Step 34, judge whether the traversal of population completes, if do not complete, carry out step 35, otherwise 1 process will be added to iterations, jump to step 31;

Step 35, initial population X and cross-species Xcros to be calculated simultaneously, be substituting to respectively in the inferior method of described newton's pressgang according to dimension by population X and population Xcros, carry out Load flow calculation when ground state and N-1 fault; Wherein, the load value of every each node of one-dimensional representation of described dimension;

Step 36, trend when ground state and N-1 fault to be verified, if all verifications by; carry out step 37, otherwise adds 1 process, jump procedure 34 by the variable number of traversal;

Step 37, with preset net capability mathematical model be adaptive response function, computing formula is: wherein the active load of representation node i, the i-th number in the one dimension namely in population X or Xcros;

Step 38, Population Regeneration X: the dimension value being greater than preset value from appropriateness is updated in the same one dimension of population X;

The numerical value of step 39, output net capability.

4. calculate the method for 220KV handle net net capability according to claim 3, it is characterized in that, the state variable of described net capability mathematical model comprises: the applied power S of each load point _di, power-factor angle the voltage magnitude V of node _iand phase angle difference δ _ij;

The objective function of described net capability mathematical model is maximum power supply capacity, calculates the active power sum of each load bus as described objective function by following formula:

The constraint condition of described net capability mathematical model is: load retrains: line transmission power constraint: node voltage bound retrains: and phase angle retrains up and down: | δ _i-δ _j| < | δ _i-δ _j| _max;

Wherein, be respectively lower limit and the higher limit of the applied power of node i; be respectively from node i to the lower limit of the line transmission power of node j branch road and higher limit; be respectively lower limit and the higher limit of the voltage of node i.

5. assess the method for 220KV handle net net capability according to claim 3, it is characterized in that, described cross processing is: generate difference vector according to the individual vector of following formula Stochastic choice two, by the difference vector of generation and another addition of vectors of Stochastic choice, generates variation vector:

x in formula _r1, x _r2, x _r3to represent in population 3 different individualities.

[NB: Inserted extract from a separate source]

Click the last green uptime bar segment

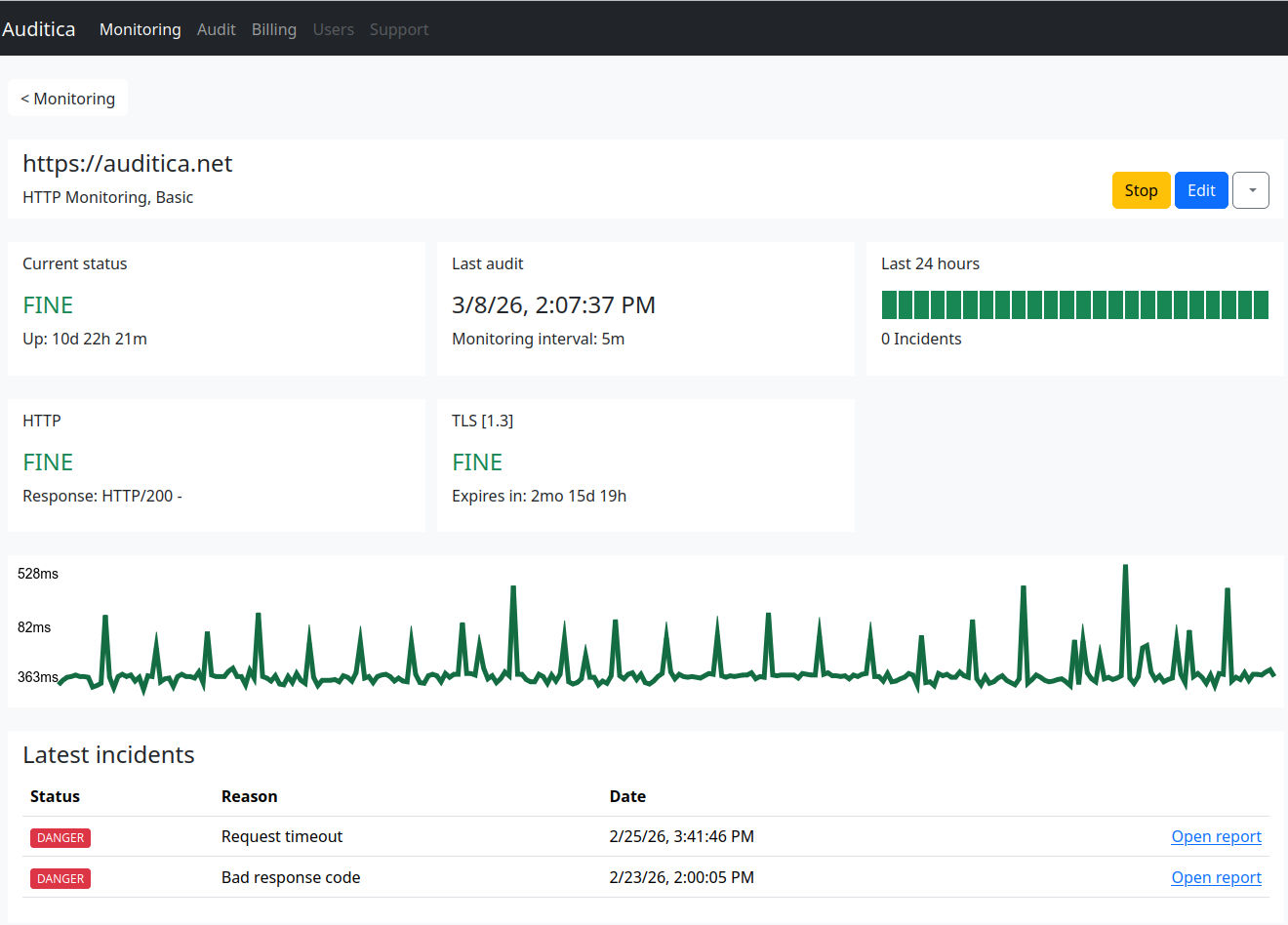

6. assess the method for 220KV handle net net capability according to claim 3, it is characterized in that, described variation process comprises:

To make a variation vector according to following formula intersect with object vector generate intersection vector

${\mathrm{ui}}_j^{t+1}=\left\{\begin{array}{c}{v}_{\mathrm{ij}}^{t+1},\mathrm{rand}\left(j\right)\&le;\mathrm{CR}\\ x_{\mathrm{ij}}^{t+1},\mathrm{otherwise}\end{array}\right.,$ In formula, rand (j) ∈ [0,1] is equally distributed random function, and CR is the crossover probability factor;

The described crossover probability factor adopts adaptive strategy: in formula, CRmin, CRmax are respectively the maximum crossover probability factor of minimum crossover probability Summing Factor, and T is maximum iteration time.